Cette étude de neuroscientifiques de l’Université de Californie – San Diego du métabolisme de l’autisme, révèle ses origines développementales et ouvre de nouvelles options pour sa détection précoce . La recherche apporte, dans la revue Communications Biology, un tout nouvel éclairage sur les changements métaboliques qui se produisent entre la naissance et l’apparition de ces troubles du spectre autistique (TSA), un peu plus tard, dans l’enfance.
Un petit nombre de voies biochimiques, ici identifiées, apparaissent responsables de la majorité de ces changements. Ces observations pourraient donc contribuer à développer de nouvelles stratégies de détection, de prévention voire de traitement de l’autisme.
L’auteur principal, le Dr Robert Naviaux, professeur de médecine, de pédiatrie et de pathologie à l’UC San Diego ajoute : « À la naissance, l’apparence physique et le comportement d’un enfant qui va développer l’autisme au cours des prochaines années ne se distinguent pas de ceux d’un enfant neurotypique. Dans la plupart des cas, le « sort » de l’enfant en ce qui concerne l’autisme n’est pas réglé à la naissance. Nous commençons tout juste à comprendre les dynamiques qui régissent le passage du risque à l’apparition réelle des premiers symptômes du TSA ».
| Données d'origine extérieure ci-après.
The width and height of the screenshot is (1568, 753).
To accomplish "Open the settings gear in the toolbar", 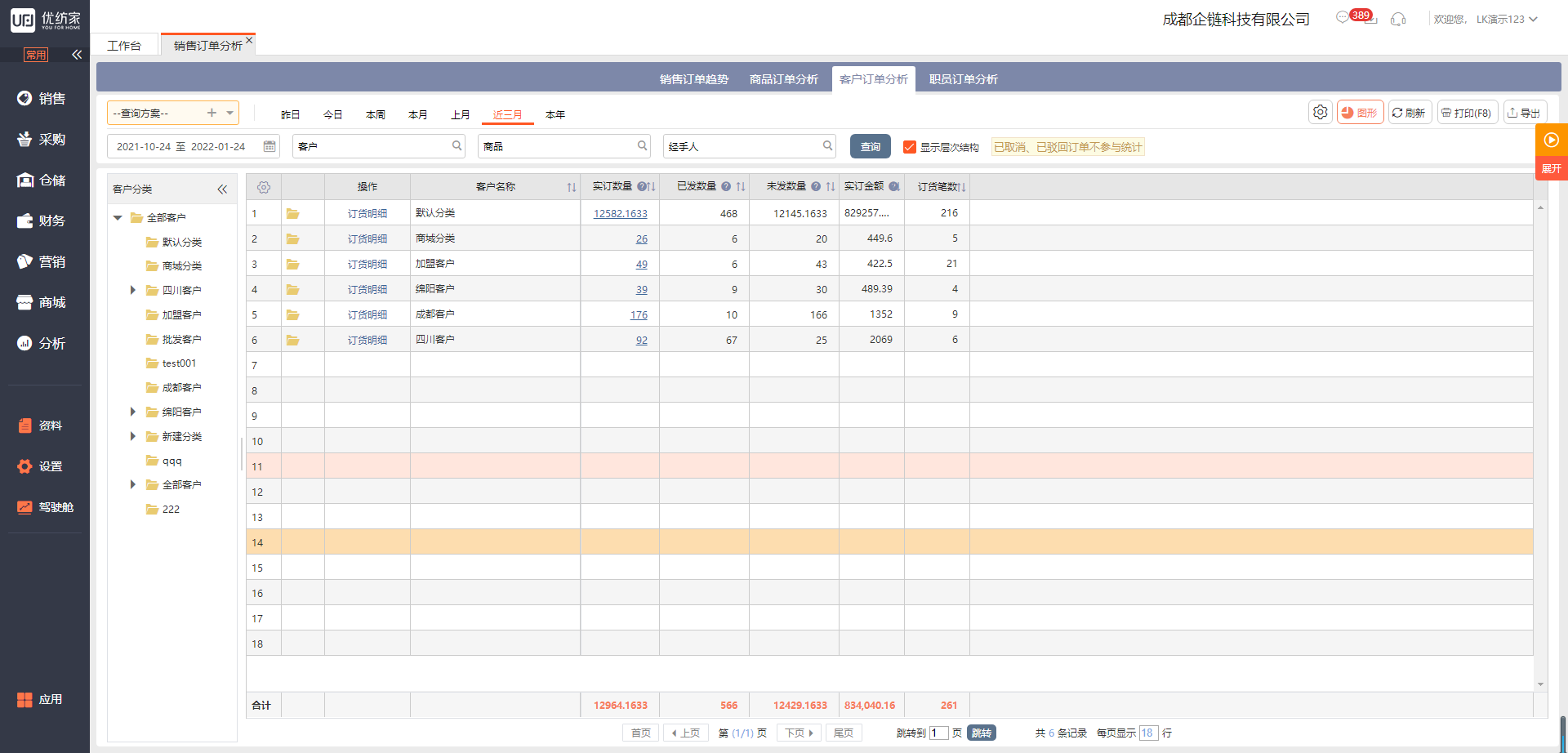I will (x=1320, y=113).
Un diagnostic précoce pour une intervention précoce
Le TSA est caractérisé par des difficultés de socialisation et de communication, ainsi que par des comportements répétitifs et/ou restrictifs. Pour la majorité des personnes atteintes de TSA, cette condition constitue un handicap important :
- seulement 10 à 20 % des enfants diagnostiqués avant l’âge de 5 ans sont capables de vivre de manière autonome à l’âge adulte.
On sait que l’autisme présente de puissants facteurs de risque génétiques, cependant des facteurs de risque environnementaux jouent également un rôle dans son développement et sa gravité. La recherche actuelle met en lumière l’importance de l’interaction en temps réel de ces différents facteurs, génétiques et environnementaux dans le développement de l’autisme.
L’étude de la biologie du développement du métabolisme et ses différences dans l’autisme, apporte ici de nouvelles connaissances sur les TSA ainsi que sur d’autres troubles complexes du développement.
« Le comportement et le métabolisme sont liés, on ne peut pas les séparer ».
L’équipe suit 2 cohortes d’enfants, l’une composée de nouveau-nés chez lesquels l’autisme n’avait pas été détecté, une 2è composée d’enfants de 5 ans, dont certains avaient reçu un diagnostic d’autisme. La comparaison des profils métaboliques des enfants de la cohorte qui ont finalement reçu un diagnostic d’autisme vs de ceux qui ont suivi un développement neurotypique, identifie des différences frappantes :
- sur les 50 voies biochimiques différentes étudiées, 14 seulement s’avèrent responsables de 80 % de l’impact métabolique de l’autisme ;
- les voies les plus modifiées sont liées à la réponse cellulaire au danger, une réaction cellulaire naturelle et universelle à une blessure ou à un stress métabolique ; le corps dispose en effet de protections biochimiques qui peuvent arrêter la réponse cellulaire au danger une fois la menace passée.
Une anomalie de la réponse cellulaire au danger ? Les chercheurs émettent l’hypothèse que l’autisme survient lorsque ces protections ne se développent pas normalement. Le résultat est
une sensibilité accrue aux stimuli environnementaux,
et cet effet contribue à exacerber les sensibilités sensorielles et à d’autres symptômes associés à l’autisme.
La recherche replace ainsi le métabolisme tel un langage utilisé par le cerveau, l’intestin et le système immunitaire pour communiquer au centre du développement de l’autisme : en d’autres termes, l’autisme se développe en cas d’anomalie de communication « métabolique » entre ces entités.
Une voie thérapeutique, enfin ? La réaction cellulaire au danger est principalement régulée par l’adénosine triphosphate (ATP), la principale source d’énergie pour les fonctions cellulaires du corps. Bien que ces voies de signalisation ATP ne se développent pas normalement dans l’autisme, elles peuvent être partiellement restaurées avec les médicaments pharmaceutiques existants : ainsi, la suramine, le seul médicament approuvé chez l’Homme capable de cibler la signalisation ATP, indiquée dans le traitement de la maladie du sommeil, pourrait constituer une option.
Plus largement, en révélant les voies spécifiques liées à l’ATP altérées dans l’autisme, ces travaux vont aider les scientifiques à développer des médicaments ciblant ces voies et permettant de mieux gérer les symptômes du TSA.
« La suramine n’est qu’un médicament parmi d’autres qui cible la réponse cellulaire au danger. Nous ne sommes probablement qu’au début d’une génération de médicaments plus efficaces contre le TSA ».